The Just Energy Essays

Dit essay is onderdeel van de serie ‘The Just Energy Essays’. Tot begin maart 2023 wordt er iedere week een essay gepubliceerd op Energeia, met steeds een nieuw perspectief op rechtvaardige energietransities. De essays komen van filosofen, technici, juristen, sociologen, politicologen, ontwikkelingsonderzoekers, onderzoekers die zich focussen op de invloed van gender, en meer. Deze serie is ontwikkeld in samenwerking met de Urban Futures Studio, Universiteit Utrecht. Voor meer informatie over deze serie, stuur een e-mail naar dr. Jesse Hoffman.

Eerder verschenen in deze essayserie:

Rechtvaardigheid als uitdaging voor de energietransitie

Om de klimaatcrisis het hoofd te bieden, zullen de komende decennia grondige veranderingen in de energie-infrastructuur moeten plaatsvinden die lokaal ook nadelige gevolgen kunnen hebben. Denk hierbij bijvoorbeeld aan geluidshinder en horizonvervuiling in de buurt van windmolenparken. Of denk aan risico’s op aardbevingen in Groningen als er meer gas moet worden gewonnen als transitiebrandstof. Ook zijn er risico’s bij de ondergrondse opslag van kooldioxide als locaties op land worden aangewezen (hoewel daar in Nederland op dit moment geen sprake van is). Tot slot leeft er nog altijd angst onder sommige burgers voor ongelukken bij kerncentrales, wat welvaartsverlies betekent.

Vanuit een collectief perspectief, dat wil zeggen vanuit het perspectief van de Nederlandse samenleving als geheel, zijn deze nadelige lokale gevolgen vaak onproblematisch. De baten van de vermeden klimaatschade zijn immers veel groter dan de kosten van de energietransitie, ook als men maatschappelijke welvaartsverliezen meeweegt die doorgaans geen marktprijs hebben, zoals geluidshinder en horizonvervuiling. Hetzelfde geldt voor het economische perspectief. Economen zijn immers vooral geïnteresseerd in de efficiëntie van een situatie volgens het zogenoemde ‘Kaldor-Hicks’-criterium. Dit criterium gaat ervan uit dat een beleidskeuze verstandig is wanneer de betrokkenen die erop vooruitgaan in theorie in staat zijn om de betrokkenen te compenseren die er juist op achteruitgaan. Die compensatie hoeft echter niet daadwerkelijk plaats te vinden.

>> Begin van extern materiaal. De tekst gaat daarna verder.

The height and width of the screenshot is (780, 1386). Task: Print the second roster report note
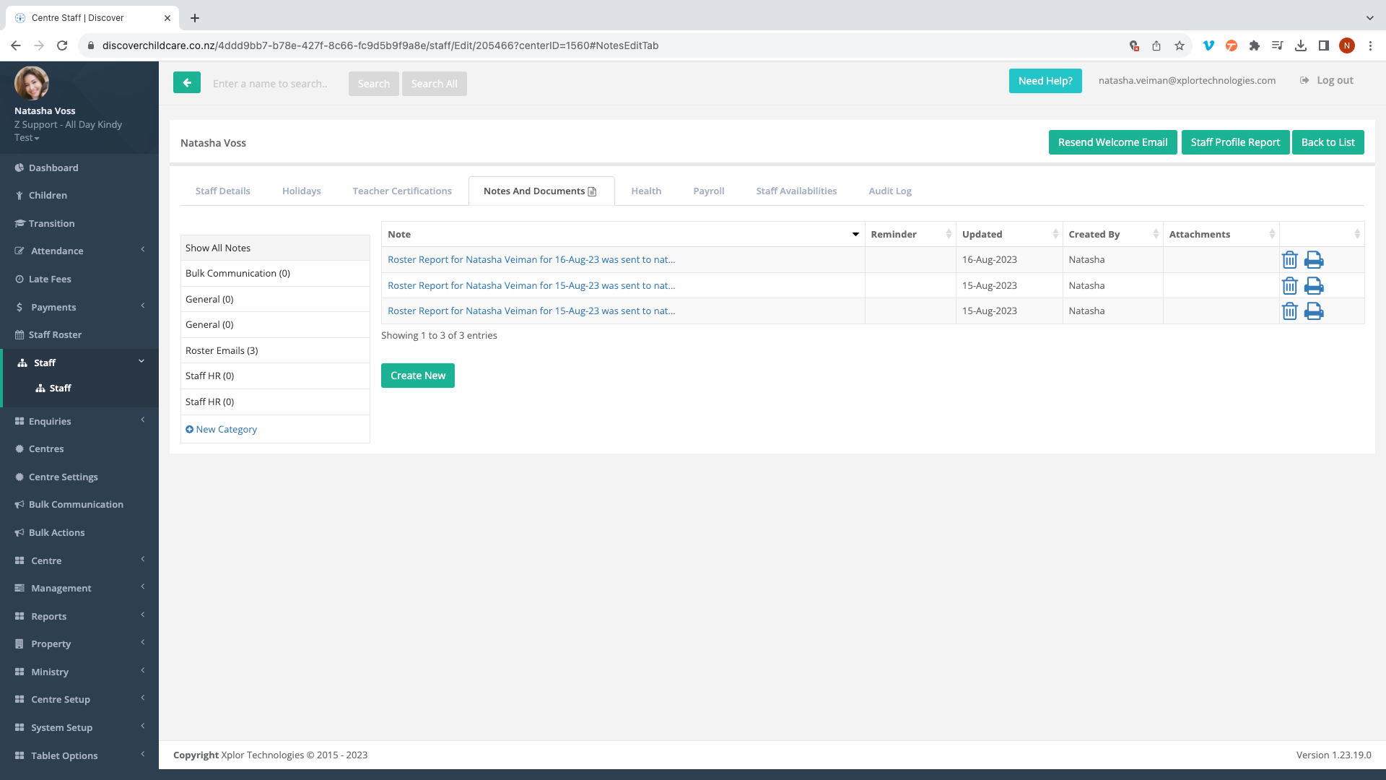(1314, 286)
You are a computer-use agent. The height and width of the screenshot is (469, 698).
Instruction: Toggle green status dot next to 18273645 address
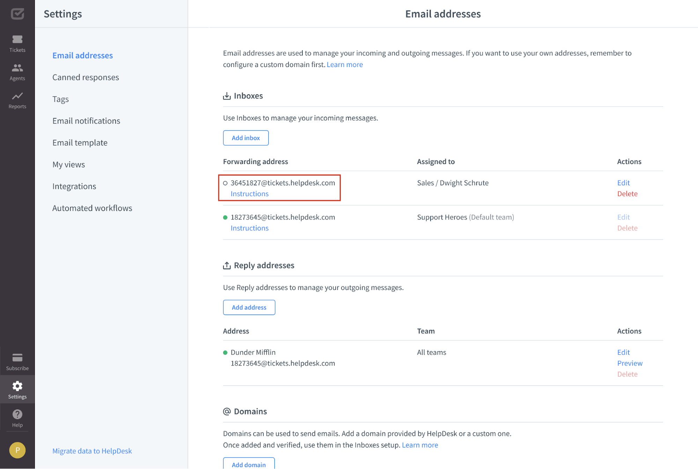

Marc Davidson onderzoekt de ethiek van duurzaamheid en klimaatverandering. Hij houdt zich bezig met de vraag hoe we horen om te gaan met toekomstige generaties en de natuur. Ook bekijkt hij hoe we de kosten van milieubeleid rechtvaardig kunnen verdelen, zowel nationaal als internationaal. (Foto: Radboud Universiteit)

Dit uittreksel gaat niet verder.